[Task instructions]: Reproduce each of the records below word for word, leaving nothing out and changing nothing.

--- BEGIN Data provided ---

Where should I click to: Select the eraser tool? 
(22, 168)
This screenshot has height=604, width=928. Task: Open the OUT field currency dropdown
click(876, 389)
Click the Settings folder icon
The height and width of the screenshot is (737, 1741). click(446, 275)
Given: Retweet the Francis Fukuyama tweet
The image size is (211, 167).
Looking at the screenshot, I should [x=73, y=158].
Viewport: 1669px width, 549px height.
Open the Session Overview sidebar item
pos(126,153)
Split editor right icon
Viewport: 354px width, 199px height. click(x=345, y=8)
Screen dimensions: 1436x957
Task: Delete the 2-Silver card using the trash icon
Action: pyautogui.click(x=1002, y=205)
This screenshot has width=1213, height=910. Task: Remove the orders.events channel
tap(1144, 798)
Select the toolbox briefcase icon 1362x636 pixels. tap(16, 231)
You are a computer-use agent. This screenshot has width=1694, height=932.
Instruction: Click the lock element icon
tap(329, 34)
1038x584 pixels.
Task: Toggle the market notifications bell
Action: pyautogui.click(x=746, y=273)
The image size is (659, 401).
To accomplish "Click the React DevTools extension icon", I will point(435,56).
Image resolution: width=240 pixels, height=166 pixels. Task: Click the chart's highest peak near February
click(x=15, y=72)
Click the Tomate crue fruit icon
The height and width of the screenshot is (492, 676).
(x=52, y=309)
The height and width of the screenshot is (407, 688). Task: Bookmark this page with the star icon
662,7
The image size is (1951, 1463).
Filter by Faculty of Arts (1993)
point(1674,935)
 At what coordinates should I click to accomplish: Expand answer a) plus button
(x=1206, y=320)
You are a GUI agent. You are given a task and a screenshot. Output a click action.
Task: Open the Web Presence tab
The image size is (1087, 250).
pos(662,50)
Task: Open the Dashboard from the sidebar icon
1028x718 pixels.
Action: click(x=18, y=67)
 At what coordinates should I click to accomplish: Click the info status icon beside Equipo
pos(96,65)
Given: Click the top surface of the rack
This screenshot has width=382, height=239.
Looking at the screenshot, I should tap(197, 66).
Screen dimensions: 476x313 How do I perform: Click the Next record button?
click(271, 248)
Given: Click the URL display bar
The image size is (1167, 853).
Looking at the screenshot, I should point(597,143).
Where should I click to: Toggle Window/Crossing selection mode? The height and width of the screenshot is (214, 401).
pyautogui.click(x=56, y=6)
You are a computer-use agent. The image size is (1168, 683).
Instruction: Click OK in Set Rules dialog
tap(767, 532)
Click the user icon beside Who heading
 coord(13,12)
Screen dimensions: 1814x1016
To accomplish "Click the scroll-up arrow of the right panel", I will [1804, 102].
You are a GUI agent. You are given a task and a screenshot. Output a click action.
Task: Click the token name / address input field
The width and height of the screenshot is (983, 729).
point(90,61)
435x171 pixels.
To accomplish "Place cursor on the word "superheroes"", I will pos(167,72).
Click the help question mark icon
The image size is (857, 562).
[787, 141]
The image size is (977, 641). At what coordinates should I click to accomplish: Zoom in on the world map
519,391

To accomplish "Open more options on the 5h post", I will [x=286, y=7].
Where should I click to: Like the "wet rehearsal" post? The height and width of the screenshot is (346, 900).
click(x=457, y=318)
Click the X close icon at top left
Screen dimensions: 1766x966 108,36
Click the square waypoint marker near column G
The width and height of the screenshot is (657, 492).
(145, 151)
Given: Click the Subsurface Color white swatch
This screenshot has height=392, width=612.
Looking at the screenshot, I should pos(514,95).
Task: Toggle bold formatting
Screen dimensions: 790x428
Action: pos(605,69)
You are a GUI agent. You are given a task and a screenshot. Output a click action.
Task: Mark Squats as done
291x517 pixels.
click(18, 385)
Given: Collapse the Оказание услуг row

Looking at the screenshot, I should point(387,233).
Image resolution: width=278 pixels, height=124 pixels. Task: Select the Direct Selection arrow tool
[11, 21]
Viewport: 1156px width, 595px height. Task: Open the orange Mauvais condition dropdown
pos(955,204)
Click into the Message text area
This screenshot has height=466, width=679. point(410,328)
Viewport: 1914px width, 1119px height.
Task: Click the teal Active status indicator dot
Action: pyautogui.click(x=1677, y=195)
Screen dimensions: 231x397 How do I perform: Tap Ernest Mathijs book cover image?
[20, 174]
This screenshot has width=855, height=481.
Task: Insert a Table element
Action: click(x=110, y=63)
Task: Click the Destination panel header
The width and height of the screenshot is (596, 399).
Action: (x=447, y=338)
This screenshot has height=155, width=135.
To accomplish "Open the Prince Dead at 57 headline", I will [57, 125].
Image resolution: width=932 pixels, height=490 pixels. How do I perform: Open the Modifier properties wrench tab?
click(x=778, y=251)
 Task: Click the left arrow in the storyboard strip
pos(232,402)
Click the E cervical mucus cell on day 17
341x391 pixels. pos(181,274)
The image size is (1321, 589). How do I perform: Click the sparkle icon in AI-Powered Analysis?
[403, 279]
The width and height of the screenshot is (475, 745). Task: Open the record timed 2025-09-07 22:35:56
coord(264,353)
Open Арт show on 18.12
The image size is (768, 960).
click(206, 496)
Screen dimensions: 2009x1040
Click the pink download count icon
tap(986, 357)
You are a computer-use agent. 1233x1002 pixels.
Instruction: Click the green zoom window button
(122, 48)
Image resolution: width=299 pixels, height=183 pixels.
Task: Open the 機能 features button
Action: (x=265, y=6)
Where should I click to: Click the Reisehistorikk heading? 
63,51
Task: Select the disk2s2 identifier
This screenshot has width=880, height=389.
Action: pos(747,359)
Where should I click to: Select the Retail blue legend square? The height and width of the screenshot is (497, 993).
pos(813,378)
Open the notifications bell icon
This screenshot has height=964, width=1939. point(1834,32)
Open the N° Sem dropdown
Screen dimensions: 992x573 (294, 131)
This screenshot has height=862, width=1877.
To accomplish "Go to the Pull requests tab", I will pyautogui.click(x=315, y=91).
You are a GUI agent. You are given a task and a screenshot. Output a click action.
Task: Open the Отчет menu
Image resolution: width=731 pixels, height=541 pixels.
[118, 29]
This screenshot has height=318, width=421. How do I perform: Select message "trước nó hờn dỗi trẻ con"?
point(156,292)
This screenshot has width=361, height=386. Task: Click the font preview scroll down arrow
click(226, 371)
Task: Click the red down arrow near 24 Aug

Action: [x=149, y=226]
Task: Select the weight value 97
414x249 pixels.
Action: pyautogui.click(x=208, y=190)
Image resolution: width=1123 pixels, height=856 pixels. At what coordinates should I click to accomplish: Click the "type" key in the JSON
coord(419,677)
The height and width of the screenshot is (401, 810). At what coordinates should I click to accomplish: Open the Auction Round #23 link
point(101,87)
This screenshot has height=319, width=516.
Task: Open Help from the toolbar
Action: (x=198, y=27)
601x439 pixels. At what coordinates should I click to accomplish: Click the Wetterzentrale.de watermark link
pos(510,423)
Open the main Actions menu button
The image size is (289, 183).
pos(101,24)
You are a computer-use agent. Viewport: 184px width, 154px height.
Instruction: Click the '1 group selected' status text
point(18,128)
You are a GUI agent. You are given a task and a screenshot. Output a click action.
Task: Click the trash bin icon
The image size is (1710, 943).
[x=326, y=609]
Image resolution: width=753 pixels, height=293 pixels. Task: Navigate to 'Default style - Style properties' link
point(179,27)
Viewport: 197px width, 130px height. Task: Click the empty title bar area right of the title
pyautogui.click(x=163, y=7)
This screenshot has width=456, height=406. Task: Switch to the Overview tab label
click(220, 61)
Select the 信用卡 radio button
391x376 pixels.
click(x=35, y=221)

--- END Data provided ---

[Answer for the task]:
Where should I click to: Select the eraser tool? 
(22, 168)
This screenshot has height=604, width=928. Task: Open the OUT field currency dropdown
click(876, 389)
Click the Settings folder icon
The height and width of the screenshot is (737, 1741). click(446, 275)
Given: Retweet the Francis Fukuyama tweet
The image size is (211, 167).
Looking at the screenshot, I should [x=73, y=158].
Viewport: 1669px width, 549px height.
Open the Session Overview sidebar item
pos(126,153)
Split editor right icon
Viewport: 354px width, 199px height. click(x=345, y=8)
Screen dimensions: 1436x957
Task: Delete the 2-Silver card using the trash icon
Action: pyautogui.click(x=1002, y=205)
This screenshot has width=1213, height=910. Task: Remove the orders.events channel
tap(1144, 798)
Select the toolbox briefcase icon 1362x636 pixels. tap(16, 231)
You are a computer-use agent. This screenshot has width=1694, height=932.
Instruction: Click the lock element icon
tap(329, 34)
1038x584 pixels.
Task: Toggle the market notifications bell
Action: pyautogui.click(x=746, y=273)
The image size is (659, 401).
To accomplish "Click the React DevTools extension icon", I will point(435,56).
Image resolution: width=240 pixels, height=166 pixels. Task: Click the chart's highest peak near February
click(x=15, y=72)
Click the Tomate crue fruit icon
The height and width of the screenshot is (492, 676).
(x=52, y=309)
The height and width of the screenshot is (407, 688). Task: Bookmark this page with the star icon
662,7
The image size is (1951, 1463).
Filter by Faculty of Arts (1993)
point(1674,935)
 At what coordinates should I click to accomplish: Expand answer a) plus button
(x=1206, y=320)
You are a GUI agent. You are given a task and a screenshot. Output a click action.
Task: Open the Web Presence tab
The image size is (1087, 250).
pos(662,50)
Task: Open the Dashboard from the sidebar icon
1028x718 pixels.
Action: click(x=18, y=67)
 At what coordinates should I click to accomplish: Click the info status icon beside Equipo
pos(96,65)
Given: Click the top surface of the rack
This screenshot has width=382, height=239.
Looking at the screenshot, I should tap(197, 66).
Screen dimensions: 476x313 How do I perform: Click the Next record button?
click(271, 248)
Given: Click the URL display bar
The image size is (1167, 853).
Looking at the screenshot, I should point(597,143).
Where should I click to: Toggle Window/Crossing selection mode? The height and width of the screenshot is (214, 401).
pyautogui.click(x=56, y=6)
You are a computer-use agent. The image size is (1168, 683).
Instruction: Click OK in Set Rules dialog
tap(767, 532)
Click the user icon beside Who heading
 coord(13,12)
Screen dimensions: 1814x1016
To accomplish "Click the scroll-up arrow of the right panel", I will [1804, 102].
You are a GUI agent. You are given a task and a screenshot. Output a click action.
Task: Click the token name / address input field
The width and height of the screenshot is (983, 729).
point(90,61)
435x171 pixels.
To accomplish "Place cursor on the word "superheroes"", I will pos(167,72).
Click the help question mark icon
The image size is (857, 562).
[787, 141]
The image size is (977, 641). At what coordinates should I click to accomplish: Zoom in on the world map
519,391

To accomplish "Open more options on the 5h post", I will [x=286, y=7].
Where should I click to: Like the "wet rehearsal" post? The height and width of the screenshot is (346, 900).
click(x=457, y=318)
Click the X close icon at top left
Screen dimensions: 1766x966 108,36
Click the square waypoint marker near column G
The width and height of the screenshot is (657, 492).
(145, 151)
Given: Click the Subsurface Color white swatch
This screenshot has height=392, width=612.
Looking at the screenshot, I should pos(514,95).
Task: Toggle bold formatting
Screen dimensions: 790x428
Action: pos(605,69)
You are a GUI agent. You are given a task and a screenshot. Output a click action.
Task: Mark Squats as done
291x517 pixels.
click(18, 385)
Given: Collapse the Оказание услуг row

Looking at the screenshot, I should point(387,233).
Image resolution: width=278 pixels, height=124 pixels. Task: Select the Direct Selection arrow tool
[11, 21]
Viewport: 1156px width, 595px height. Task: Open the orange Mauvais condition dropdown
pos(955,204)
Click into the Message text area
This screenshot has height=466, width=679. point(410,328)
Viewport: 1914px width, 1119px height.
Task: Click the teal Active status indicator dot
Action: pyautogui.click(x=1677, y=195)
Screen dimensions: 231x397 How do I perform: Tap Ernest Mathijs book cover image?
[20, 174]
This screenshot has width=855, height=481.
Task: Insert a Table element
Action: click(x=110, y=63)
Task: Click the Destination panel header
The width and height of the screenshot is (596, 399).
Action: (x=447, y=338)
This screenshot has height=155, width=135.
To accomplish "Open the Prince Dead at 57 headline", I will [57, 125].
Image resolution: width=932 pixels, height=490 pixels. How do I perform: Open the Modifier properties wrench tab?
click(x=778, y=251)
 Task: Click the left arrow in the storyboard strip
pos(232,402)
Click the E cervical mucus cell on day 17
341x391 pixels. pos(181,274)
The image size is (1321, 589). How do I perform: Click the sparkle icon in AI-Powered Analysis?
[403, 279]
The width and height of the screenshot is (475, 745). Task: Open the record timed 2025-09-07 22:35:56
coord(264,353)
Open Арт show on 18.12
The image size is (768, 960).
click(206, 496)
Screen dimensions: 2009x1040
Click the pink download count icon
tap(986, 357)
You are a computer-use agent. 1233x1002 pixels.
Instruction: Click the green zoom window button
(122, 48)
Image resolution: width=299 pixels, height=183 pixels.
Task: Open the 機能 features button
Action: (x=265, y=6)
Where should I click to: Click the Reisehistorikk heading? 
63,51
Task: Select the disk2s2 identifier
This screenshot has width=880, height=389.
Action: pos(747,359)
Where should I click to: Select the Retail blue legend square? The height and width of the screenshot is (497, 993).
pos(813,378)
Open the notifications bell icon
This screenshot has height=964, width=1939. point(1834,32)
Open the N° Sem dropdown
Screen dimensions: 992x573 (294, 131)
This screenshot has height=862, width=1877.
To accomplish "Go to the Pull requests tab", I will pyautogui.click(x=315, y=91).
You are a GUI agent. You are given a task and a screenshot. Output a click action.
Task: Open the Отчет menu
Image resolution: width=731 pixels, height=541 pixels.
[118, 29]
This screenshot has height=318, width=421. How do I perform: Select message "trước nó hờn dỗi trẻ con"?
point(156,292)
This screenshot has width=361, height=386. Task: Click the font preview scroll down arrow
click(226, 371)
Task: Click the red down arrow near 24 Aug

Action: [x=149, y=226]
Task: Select the weight value 97
414x249 pixels.
Action: pyautogui.click(x=208, y=190)
Image resolution: width=1123 pixels, height=856 pixels. At what coordinates should I click to accomplish: Click the "type" key in the JSON
coord(419,677)
The height and width of the screenshot is (401, 810). At what coordinates should I click to accomplish: Open the Auction Round #23 link
point(101,87)
This screenshot has height=319, width=516.
Task: Open Help from the toolbar
Action: (x=198, y=27)
601x439 pixels. At what coordinates should I click to accomplish: Click the Wetterzentrale.de watermark link
pos(510,423)
Open the main Actions menu button
The image size is (289, 183).
pos(101,24)
You are a computer-use agent. Viewport: 184px width, 154px height.
Instruction: Click the '1 group selected' status text
point(18,128)
You are a GUI agent. You are given a task and a screenshot. Output a click action.
Task: Click the trash bin icon
The image size is (1710, 943).
[x=326, y=609]
Image resolution: width=753 pixels, height=293 pixels. Task: Navigate to 'Default style - Style properties' link
point(179,27)
Viewport: 197px width, 130px height. Task: Click the empty title bar area right of the title
pyautogui.click(x=163, y=7)
This screenshot has width=456, height=406. Task: Switch to the Overview tab label
click(220, 61)
Select the 信用卡 radio button
391x376 pixels.
click(x=35, y=221)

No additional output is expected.